High school senior Greg Gaines has mastered the art of high school – well, socially, that is. To make it through high school, his plan is to remain almost invisible, skirting around the edges of each clique. He never joins a clique, but at the same time is not clique-less – that’s practically begging to be made fun of. His rules are simple: 1) Infiltration of each group must remain unobserved by all others, 2) Never submerge too deeply into one group, and 3) Keep a low profile at almost all times. Outside of school, he hangs out with his only sort-of friend, Earl. Together, they watch films, play video games, and create their own low (very low) -budget films. And then, only eight hours into his first day of senior year, Greg’s mom ruins everything; she forces him to hang out with Rachel, a girl who was just diagnosed with cancer. Thus ensues the downfall of Greg’s entire life.
Alright, I’ll go ahead and admit it: I read this book because I saw there was a movie coming out. I actually watched the trailer a few months ago and decided I would read the book first. So here I am, finally getting around to it. I’m not one of the cool kids who read this before it was popular. I’m pretty much just jumping on the bandwagon, here. Unfortunately, I liked this book a lot less than I thought I would. Many of my bookish friends encouraged me to read it, and I was a bit let down.
First, though, let’s discuss the good aspects of the novel. I love the title – Me and Earl and the Dying Girl. I have a slight obsession with rhymes. I also loved how Andrews portrayed all the characters, even the ones I disliked. They all had very distinct, unique personalities that made them stand out from each other and gave each of the characters their own depth and identity. I probably liked Earl the most, because he made me laugh and I could just hear his voice in my head, mannerisms and inflections and all. I wasn’t the biggest fan of Greg – he was kind of an asshat, even though I understood his thought process a lot of the time. He was pretty immature, too.
The thing I loved most about the novel was it’s brutal honesty. Jesse Andrews has perfectly and accurately depicted high school in a way that is so horrible and honest that it made me cringe with acceptance. High school is pretty much, more or less, exactly the way he has Greg describe it. Not only that, but he knows exactly how high schoolers think and act. A lot of people complained about the crudeness of the novel, but I loved that aspect. I thought Earl’s Gross-Out Mode moments were absolutely hilarious. And I loved the way he cussed like a sailor. Seriously, the author was spot-on.
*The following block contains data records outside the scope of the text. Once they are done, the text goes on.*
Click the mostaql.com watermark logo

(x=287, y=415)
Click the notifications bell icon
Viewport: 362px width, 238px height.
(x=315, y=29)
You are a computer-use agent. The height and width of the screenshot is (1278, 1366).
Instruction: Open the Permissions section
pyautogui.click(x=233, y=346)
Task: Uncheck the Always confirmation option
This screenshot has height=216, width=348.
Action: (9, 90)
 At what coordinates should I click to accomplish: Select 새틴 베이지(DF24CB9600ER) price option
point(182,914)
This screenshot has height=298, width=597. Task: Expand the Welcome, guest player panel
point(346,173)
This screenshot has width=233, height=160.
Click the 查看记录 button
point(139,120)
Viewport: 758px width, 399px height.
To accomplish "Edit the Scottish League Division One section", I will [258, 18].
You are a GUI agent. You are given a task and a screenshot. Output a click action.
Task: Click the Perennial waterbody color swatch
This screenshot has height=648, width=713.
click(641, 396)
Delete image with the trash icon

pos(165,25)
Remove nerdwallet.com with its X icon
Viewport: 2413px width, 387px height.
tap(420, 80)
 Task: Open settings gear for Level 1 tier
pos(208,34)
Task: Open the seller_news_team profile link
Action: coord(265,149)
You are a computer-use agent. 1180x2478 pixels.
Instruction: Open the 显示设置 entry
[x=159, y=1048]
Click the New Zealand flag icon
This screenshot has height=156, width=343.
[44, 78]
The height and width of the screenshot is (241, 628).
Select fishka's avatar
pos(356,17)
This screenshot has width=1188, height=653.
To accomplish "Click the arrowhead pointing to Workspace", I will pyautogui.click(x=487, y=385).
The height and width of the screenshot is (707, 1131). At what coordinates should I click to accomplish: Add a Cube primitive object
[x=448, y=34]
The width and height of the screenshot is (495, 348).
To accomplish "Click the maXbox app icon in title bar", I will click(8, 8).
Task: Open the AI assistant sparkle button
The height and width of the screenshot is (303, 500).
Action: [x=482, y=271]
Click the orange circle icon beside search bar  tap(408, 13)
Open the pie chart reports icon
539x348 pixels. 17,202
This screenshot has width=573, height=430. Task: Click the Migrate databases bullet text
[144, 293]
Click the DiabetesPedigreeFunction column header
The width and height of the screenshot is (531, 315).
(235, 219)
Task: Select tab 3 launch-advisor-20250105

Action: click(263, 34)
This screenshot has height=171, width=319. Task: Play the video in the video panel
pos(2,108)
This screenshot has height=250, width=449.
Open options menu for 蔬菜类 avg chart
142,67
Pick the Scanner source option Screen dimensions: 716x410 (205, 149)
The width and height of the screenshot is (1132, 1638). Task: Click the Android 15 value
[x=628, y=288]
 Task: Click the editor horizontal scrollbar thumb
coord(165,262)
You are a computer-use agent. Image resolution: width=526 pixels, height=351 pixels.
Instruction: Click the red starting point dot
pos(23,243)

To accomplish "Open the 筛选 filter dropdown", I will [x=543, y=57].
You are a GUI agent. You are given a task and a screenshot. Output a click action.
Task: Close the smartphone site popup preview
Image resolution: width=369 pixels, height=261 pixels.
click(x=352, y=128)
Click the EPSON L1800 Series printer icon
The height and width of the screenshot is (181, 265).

What I didn’t like about the novel was that it was just…well, slightly boring. There wasn’t a whole lot of plot to it. Yes, okay, the plot is there’s a dying girl and Greg is forced to hang out with her and blah blah blah, but what I’m saying is, not much else happens. There are a few interesting events, but for the most part, it’s just about a weird high school boy’s mundane life. I realize that was kind of the point, and even Greg himself mentions in the book how boring and uneventful his life is, but I wanted a little more out of it.
The ending reminded me a little of The Spectacular Now, so I thought that was interesting. The book is written in the perspective of Greg, and he makes it clear that he’s the one writing the book, and you find out why he’s writing the book at the end.
If you’re looking for a tear-jerking romance story about star-crossed lovers, please instead pick up The Fault in Our Stars or any of the other numerous love stories that feature Cancer as a main character. Me and Earl and the Dying Girl is not that kind of book. It will make you laugh out loud and shake your head. There is no romance. No one falls in love. It’s simply a story about two guys who make films and try to cheer up a poor girl dying of cancer.
Favorite Quote: “One thing I’ve learned about people is that the easiest way to get them to like you is to shut up and let them do the talking.”